Orecchiette with Butternut Squash & Sweet Italian Sausage
1 butternut squash, roasted and pureed
Prepare the breadcrumb topping:
2 C breadcrumbs
Chef’s note: We suggest using a tangy day old sourdough loaf, crust and all. Slice and cube a portion of the loaf, placing the bread cubes in a food processor, pulsing until the result is a coarse crumb.
Melt in the microwave:
1 T unsalted sweet butter
To the butter add:
1 T extra virgin olive oil
Place the breadcrumbs in a medium sized bowl and drizzle with the butter and olive oil. Add:
1/3 C chopped parsley
3/4 C grated Parmigiano Reggiano
1/4 tsp white pepper
Gently mix together to combine. Set the mixture aside. Heat a heavy 12-inch skillet or sauteuse over moderately high heat and add:
1/4 C extra virgin olive oil
When the oil is shimmering add:
1-lb sweet Italian sausage (four links), removed from the casings
Break the sausage into small pieces while it is frying and stir occasionally, allowing the crumbled sausage to brown:
When the sausage has sufficiently browned, transfer to a medium bowl with a slotted spoon and set aside. To the pan add:
1 large white onion, chopped
When the onions have softened and are becoming translucent add:
6 cloves garlic, minced
Continue with the saute until the garlic has softened and the onions are taking on a golden color:
Transfer the onion and garlic mixture to a small bowl and set aside. Wipe the skillet or sauteuse clean.
Place a pot of water over high heat for the pasta. As the water is heating prepare the white sauce. To the skillet add, over moderately high heat:
2 T unsalted sweet butter
When the butter has melted add:
2 T flour
Whisk constantly until the flour is blonde in color. Immediately add:
1 1/2 C whole milk
1/2 C heavy cream
pinch of nutmeg (2 -3 gratings of a whole nutmeg)
Continue to briskly whisk until the mixture begins to thicken, 2 – 3 minutes. Add the butternut puree in addition to:
3 T sherry (we recommend Amontillado, a choice medium dry sherry)
1 1/2 tsp poultry seasoning
Mix well, turn off the heat and cover. When the pasta water boils, add salt. When it returns to a boil add:
16-oz orecchiette, or your pasta of choice
Cook to al dente, according to the package directions. The orecchiette, we found, takes 11 minutes to al dente. When cooked, drain the pasta and place in a large mixing bowl.
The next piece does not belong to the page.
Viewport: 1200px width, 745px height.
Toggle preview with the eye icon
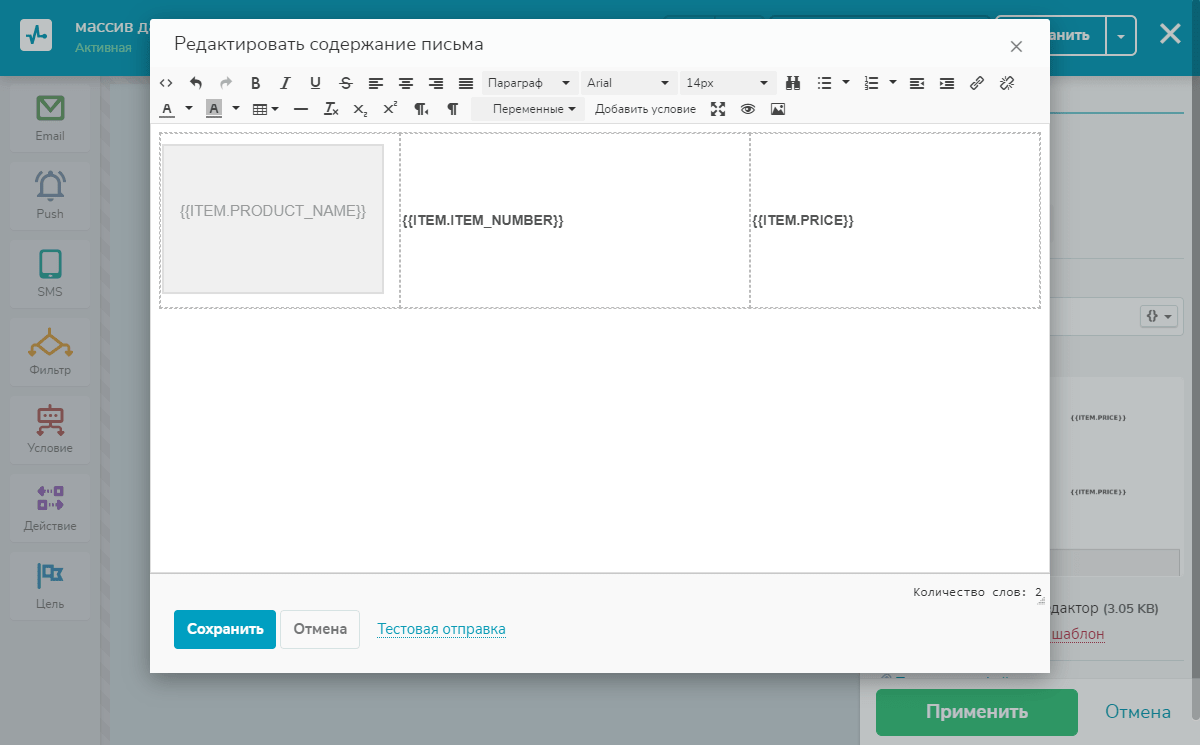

Add the onion, sausage and butternut squash mixture and combine all ingredients thoroughly:
Butter a 9 X 13-inch baking dish and pour the mixture into it, smoothing the surface:
2 C gruyere, grated
Sprinkle with the seasoned bread crumb mixture:
Chef’s Note: Instruction to preheat the oven was not overlooked! Should this dish be on your immediate menu, preheat the oven to 400 degress. One of the great things about this dish is that it can, at this point, be covered and placed in the refrigerator for baking at a later time, which is what we did. Prior to baking, remove it from the refrigerator and allow it to come to room temperature, at least one hour or more. As baking time approaches preheat the oven to 400 degrees. Bake for approximately 45 minutes or until the topping is browned and the cheese is bubbly and piping hot!
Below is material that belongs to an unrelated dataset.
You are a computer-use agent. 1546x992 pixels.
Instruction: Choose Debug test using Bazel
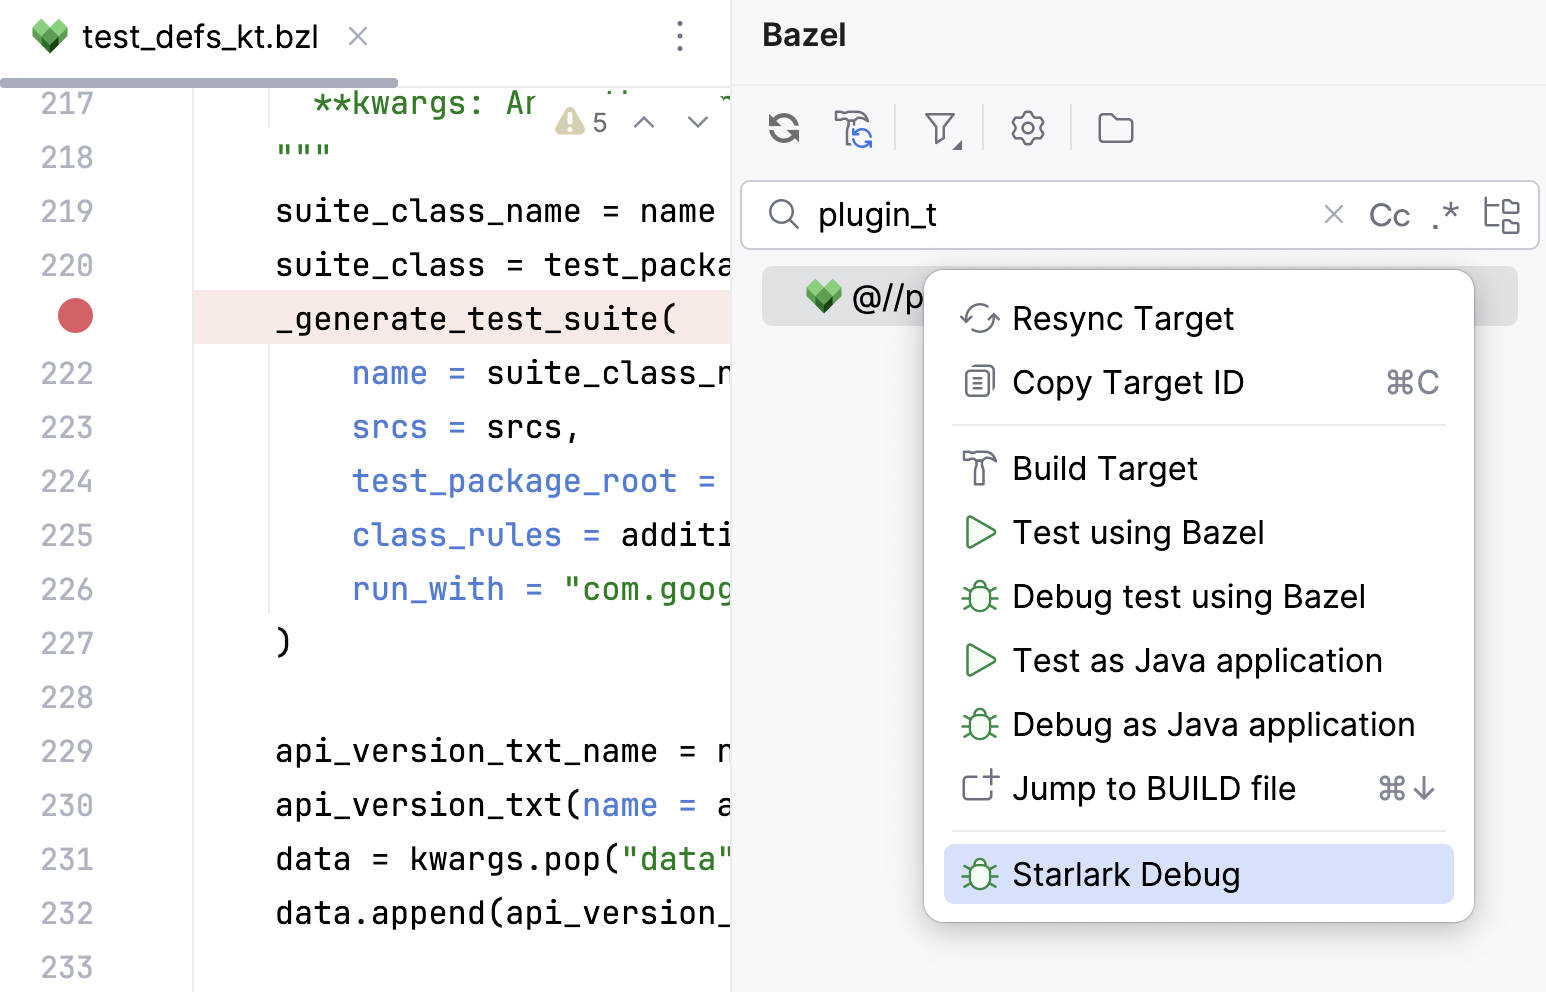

This is a large dish and will feed many! In addition to being absolutely delicious it reheats beautifully in the microwave as a leftover and can also be cut into portion sized squares, well wrapped in film and foil, then frozen for an easy meal later on! If you do this we recommend that it be refrigerated overnight before being cut into portions. The remaining dish will have firmed up for easy cutting, wrapping and freezing… Bon Appetit!